『運命』なんて、こっちから捨ててヤル!
赤羽 倫果
オイオイ、そんなに泣くなよ……
アイツは『運命』であり『初恋』でもあった。でも、ただの一度も俺を見ることはなかった。
だからこそ、こっちから捨ててやるんだ!
俺は今日、『Ω』から『β』になるべく、『子宮』の摘出手術を受けた。
麻酔から目を覚ましたら、西日がヤケにまぶしいな。
腹の痛みを堪えつつ、消灯台に置きっぱのスマフォを手に取る。役場で第二性をβに変更する前に、どうしても、やらなければならないことがあるからだ。
タップしたメッセージアプリ。元婚約者の斗真に送りつけたメッセージが『既読』となっても、返信一つ来た試しはなかった。
本当は手術前に連絡を取り合いたかったけど、嫌われていちゃ仕方ないよな……。
改めてもう一度、アプリを再起動させて。
『第二性変更の書類を受け取って下さい』
とだけコメントを入れる。
「ホント……俺にだけ塩対応だよな」
枕元にスマフォを投げ置いて、背中をマットレスにゆだねる。
ああ、眠いわ。
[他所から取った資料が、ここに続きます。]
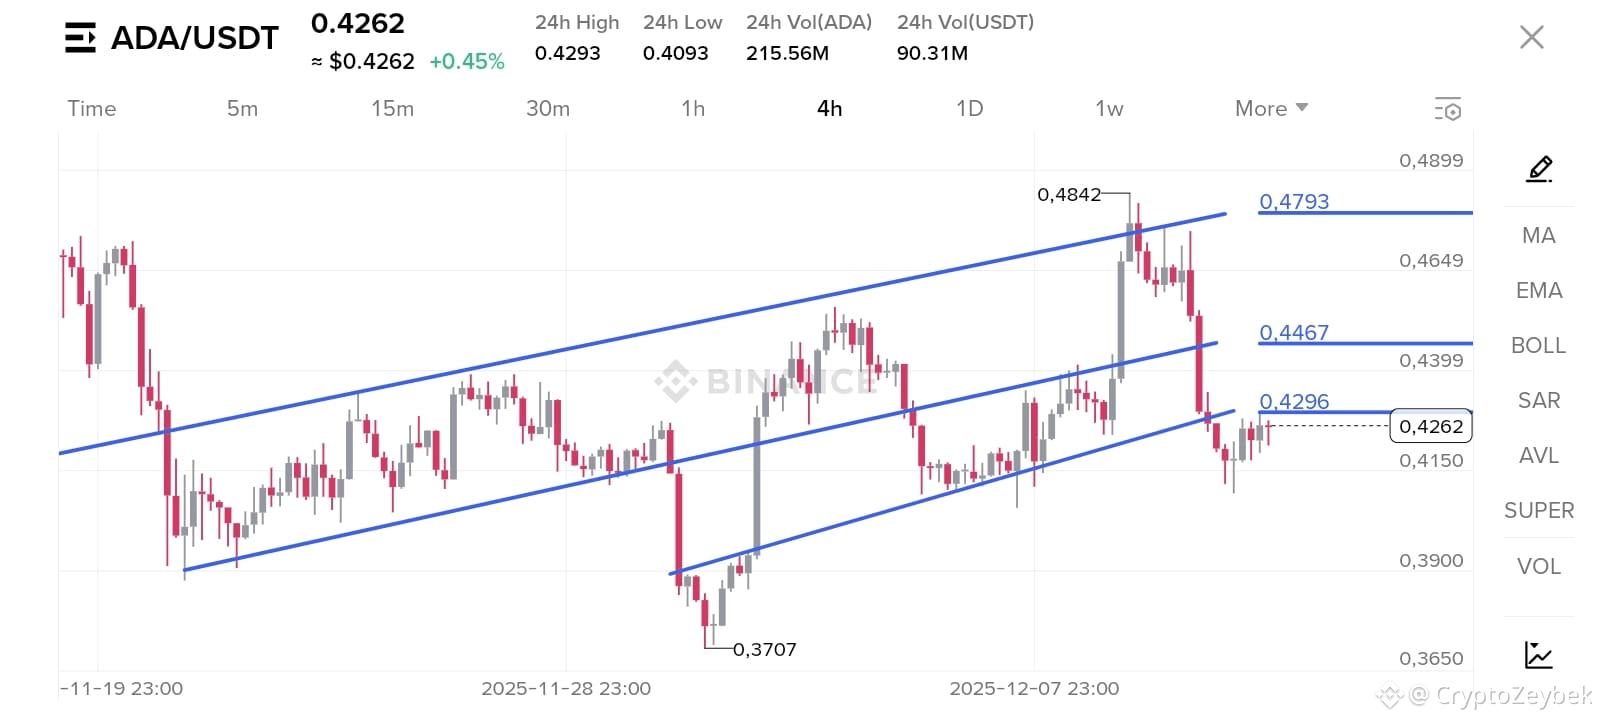
Task: Open the indicators chart icon
Action: pyautogui.click(x=1538, y=655)
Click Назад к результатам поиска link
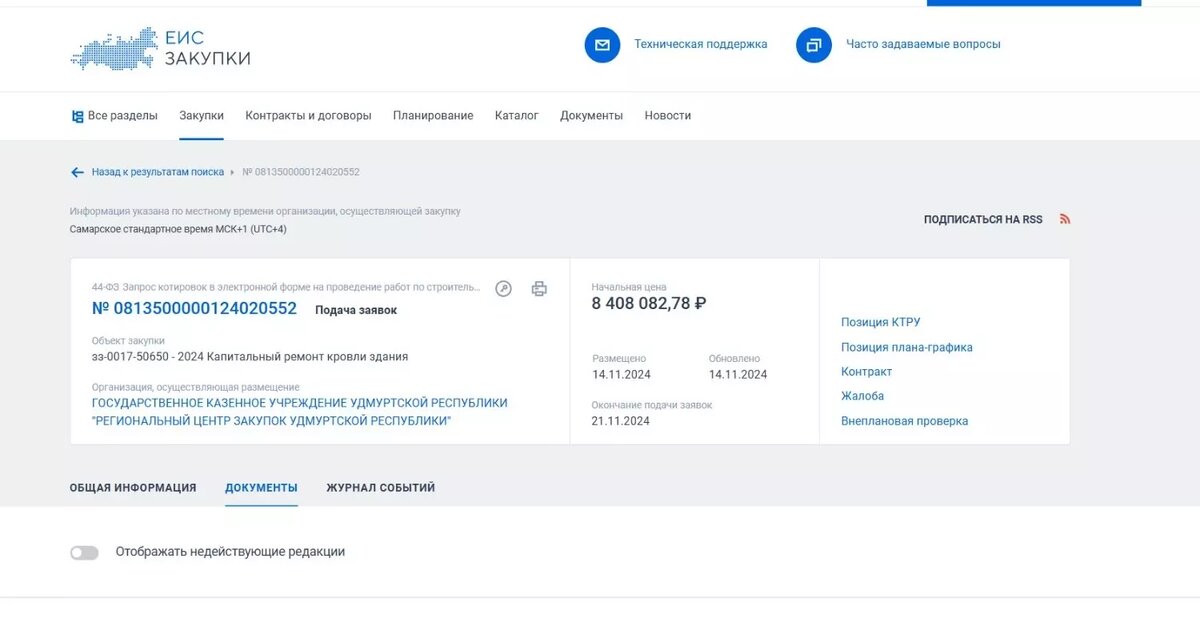The image size is (1200, 623). (156, 171)
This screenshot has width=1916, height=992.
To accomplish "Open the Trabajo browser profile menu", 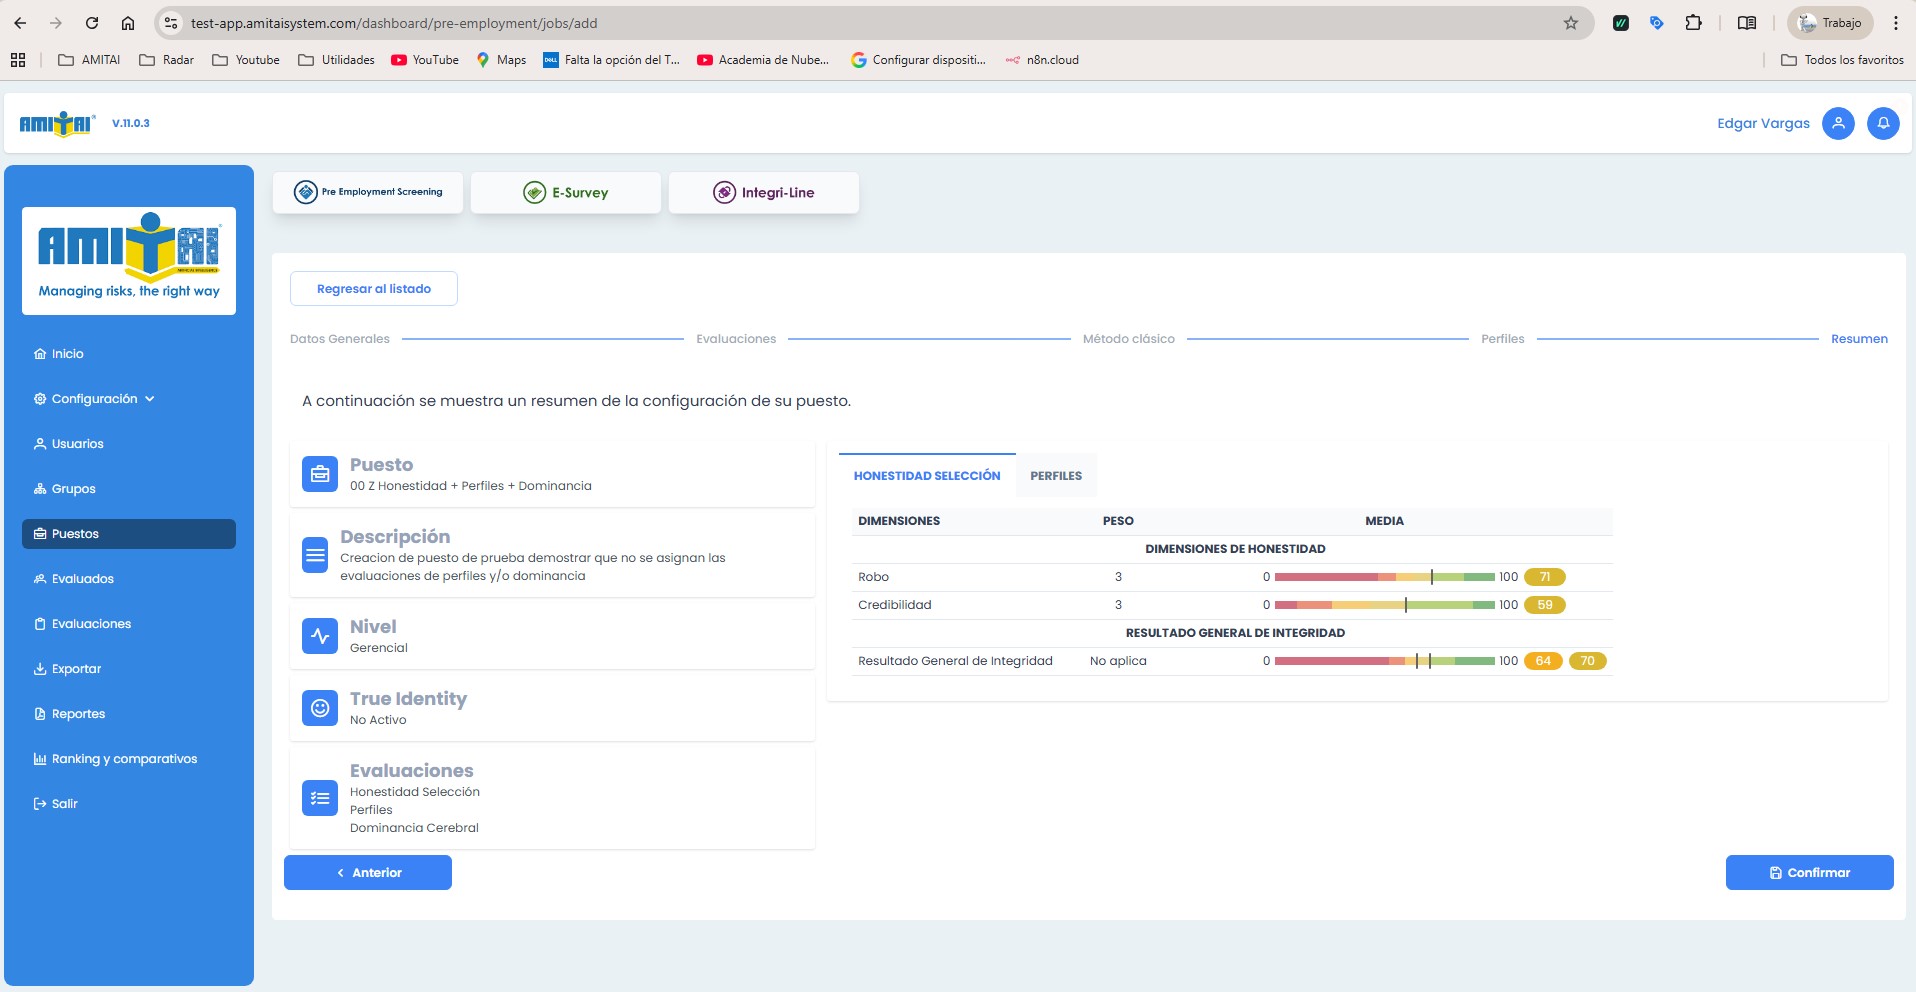I will pos(1830,23).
一休みすっかな。
俺はその場で寝落ちした。
「淳ッ! これはどう言うことだっ」
病室内に轟く声に、思わず飛び起きる。
扉を後ろ手に閉めて、
「なんだよ。アレは……」
斗真がボソッとつぶやく。
「斗真? 久しぶり」
「淳……」
心なしか、普段より慌てた様子の斗真が、こっちへやって来る。
「ああ、やっと読んだのか」
「βになったからってナニ?」
「ん? 俺が『Ω』じゃないってこと。よかったな」
こっちは半年前から、『大事な話』として、事前に連絡したかったけど、そっちが無視するから、手続きは勝手にやらせてもらった。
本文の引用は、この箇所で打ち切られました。